WRITTEN REQUEST
Rewrite each line of the data below as an item in a numbered list, and leave out any blank lines.

ENTRIES
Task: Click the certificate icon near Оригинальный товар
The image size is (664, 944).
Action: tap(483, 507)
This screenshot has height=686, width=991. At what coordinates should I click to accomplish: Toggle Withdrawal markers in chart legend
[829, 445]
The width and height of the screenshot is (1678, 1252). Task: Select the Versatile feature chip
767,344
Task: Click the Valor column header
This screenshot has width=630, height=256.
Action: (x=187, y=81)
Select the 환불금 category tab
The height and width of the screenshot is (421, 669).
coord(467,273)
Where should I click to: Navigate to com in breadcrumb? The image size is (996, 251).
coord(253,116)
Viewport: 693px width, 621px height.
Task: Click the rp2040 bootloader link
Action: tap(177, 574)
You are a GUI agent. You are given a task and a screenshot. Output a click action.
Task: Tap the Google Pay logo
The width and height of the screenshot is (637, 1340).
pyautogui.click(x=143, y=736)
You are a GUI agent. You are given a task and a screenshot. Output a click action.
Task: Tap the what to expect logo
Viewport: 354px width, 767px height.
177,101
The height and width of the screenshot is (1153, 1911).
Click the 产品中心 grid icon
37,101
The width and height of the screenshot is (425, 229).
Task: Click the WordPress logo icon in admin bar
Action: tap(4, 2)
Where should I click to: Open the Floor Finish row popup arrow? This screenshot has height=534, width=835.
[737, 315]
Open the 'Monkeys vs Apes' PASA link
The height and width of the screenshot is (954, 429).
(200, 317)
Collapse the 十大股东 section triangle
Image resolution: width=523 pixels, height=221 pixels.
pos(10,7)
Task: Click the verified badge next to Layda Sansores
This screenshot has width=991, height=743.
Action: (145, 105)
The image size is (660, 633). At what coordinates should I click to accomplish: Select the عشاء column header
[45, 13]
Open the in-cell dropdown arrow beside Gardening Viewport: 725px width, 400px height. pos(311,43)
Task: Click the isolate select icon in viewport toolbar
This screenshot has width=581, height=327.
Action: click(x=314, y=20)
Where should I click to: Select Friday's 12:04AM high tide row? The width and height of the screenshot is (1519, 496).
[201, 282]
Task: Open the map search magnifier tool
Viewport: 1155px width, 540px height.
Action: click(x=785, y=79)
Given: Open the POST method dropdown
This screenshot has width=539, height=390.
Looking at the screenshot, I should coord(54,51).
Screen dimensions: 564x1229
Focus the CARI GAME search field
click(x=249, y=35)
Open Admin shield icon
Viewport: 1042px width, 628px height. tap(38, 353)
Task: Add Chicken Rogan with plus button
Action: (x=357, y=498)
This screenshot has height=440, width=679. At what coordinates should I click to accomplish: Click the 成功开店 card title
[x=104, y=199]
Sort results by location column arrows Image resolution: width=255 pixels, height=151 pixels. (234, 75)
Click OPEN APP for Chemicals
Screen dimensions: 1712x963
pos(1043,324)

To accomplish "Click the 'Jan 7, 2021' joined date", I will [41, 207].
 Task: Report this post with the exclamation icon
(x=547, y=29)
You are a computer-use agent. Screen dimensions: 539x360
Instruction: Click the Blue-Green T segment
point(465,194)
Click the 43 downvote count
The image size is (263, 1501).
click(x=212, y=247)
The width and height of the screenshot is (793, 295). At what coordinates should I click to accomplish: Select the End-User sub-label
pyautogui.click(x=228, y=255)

TASK RESULT
1. Task: Click the certificate icon near Оригинальный товар
2. The image size is (664, 944).
3. Action: tap(483, 507)
4. This screenshot has height=686, width=991. At what coordinates should I click to accomplish: Toggle Withdrawal markers in chart legend
5. [829, 445]
6. The width and height of the screenshot is (1678, 1252). Task: Select the Versatile feature chip
7. 767,344
8. Task: Click the Valor column header
9. This screenshot has width=630, height=256.
10. Action: (x=187, y=81)
11. Select the 환불금 category tab
12. The height and width of the screenshot is (421, 669).
13. coord(467,273)
14. Where should I click to: Navigate to com in breadcrumb? The image size is (996, 251).
15. coord(253,116)
16. Viewport: 693px width, 621px height.
17. Task: Click the rp2040 bootloader link
18. Action: tap(177, 574)
19. You are a GUI agent. You are given a task and a screenshot. Output a click action.
20. Task: Tap the Google Pay logo
21. The width and height of the screenshot is (637, 1340).
22. pyautogui.click(x=143, y=736)
23. You are a GUI agent. You are given a task and a screenshot. Output a click action.
24. Task: Tap the what to expect logo
25. Viewport: 354px width, 767px height.
26. 177,101
27. The height and width of the screenshot is (1153, 1911).
28. Click the 产品中心 grid icon
29. 37,101
30. The width and height of the screenshot is (425, 229).
31. Task: Click the WordPress logo icon in admin bar
32. Action: tap(4, 2)
33. Where should I click to: Open the Floor Finish row popup arrow? This screenshot has height=534, width=835.
34. [737, 315]
35. Open the 'Monkeys vs Apes' PASA link
36. The height and width of the screenshot is (954, 429).
37. (200, 317)
38. Collapse the 十大股东 section triangle
39. Image resolution: width=523 pixels, height=221 pixels.
40. pos(10,7)
41. Task: Click the verified badge next to Layda Sansores
42. This screenshot has width=991, height=743.
43. Action: (145, 105)
44. The image size is (660, 633). At what coordinates should I click to accomplish: Select the عشاء column header
45. [45, 13]
46. Open the in-cell dropdown arrow beside Gardening Viewport: 725px width, 400px height. pos(311,43)
47. Task: Click the isolate select icon in viewport toolbar
48. This screenshot has width=581, height=327.
49. Action: click(x=314, y=20)
50. Where should I click to: Select Friday's 12:04AM high tide row? The width and height of the screenshot is (1519, 496).
51. [201, 282]
52. Task: Open the map search magnifier tool
53. Viewport: 1155px width, 540px height.
54. Action: click(x=785, y=79)
55. Given: Open the POST method dropdown
56. This screenshot has width=539, height=390.
57. Looking at the screenshot, I should coord(54,51).
58. Screen dimensions: 564x1229
59. Focus the CARI GAME search field
60. click(x=249, y=35)
61. Open Admin shield icon
62. Viewport: 1042px width, 628px height. tap(38, 353)
63. Task: Add Chicken Rogan with plus button
64. Action: (x=357, y=498)
65. This screenshot has height=440, width=679. At what coordinates should I click to accomplish: Click the 成功开店 card title
66. [x=104, y=199]
67. Sort results by location column arrows Image resolution: width=255 pixels, height=151 pixels. (234, 75)
68. Click OPEN APP for Chemicals
69. Screen dimensions: 1712x963
70. pos(1043,324)
71. To accomplish "Click the 'Jan 7, 2021' joined date", I will [41, 207].
72.  Task: Report this post with the exclamation icon
73. (x=547, y=29)
74. You are a computer-use agent. Screen dimensions: 539x360
75. Instruction: Click the Blue-Green T segment
76. point(465,194)
77. Click the 43 downvote count
78. The image size is (263, 1501).
79. click(x=212, y=247)
80. The width and height of the screenshot is (793, 295). At what coordinates should I click to accomplish: Select the End-User sub-label
81. pyautogui.click(x=228, y=255)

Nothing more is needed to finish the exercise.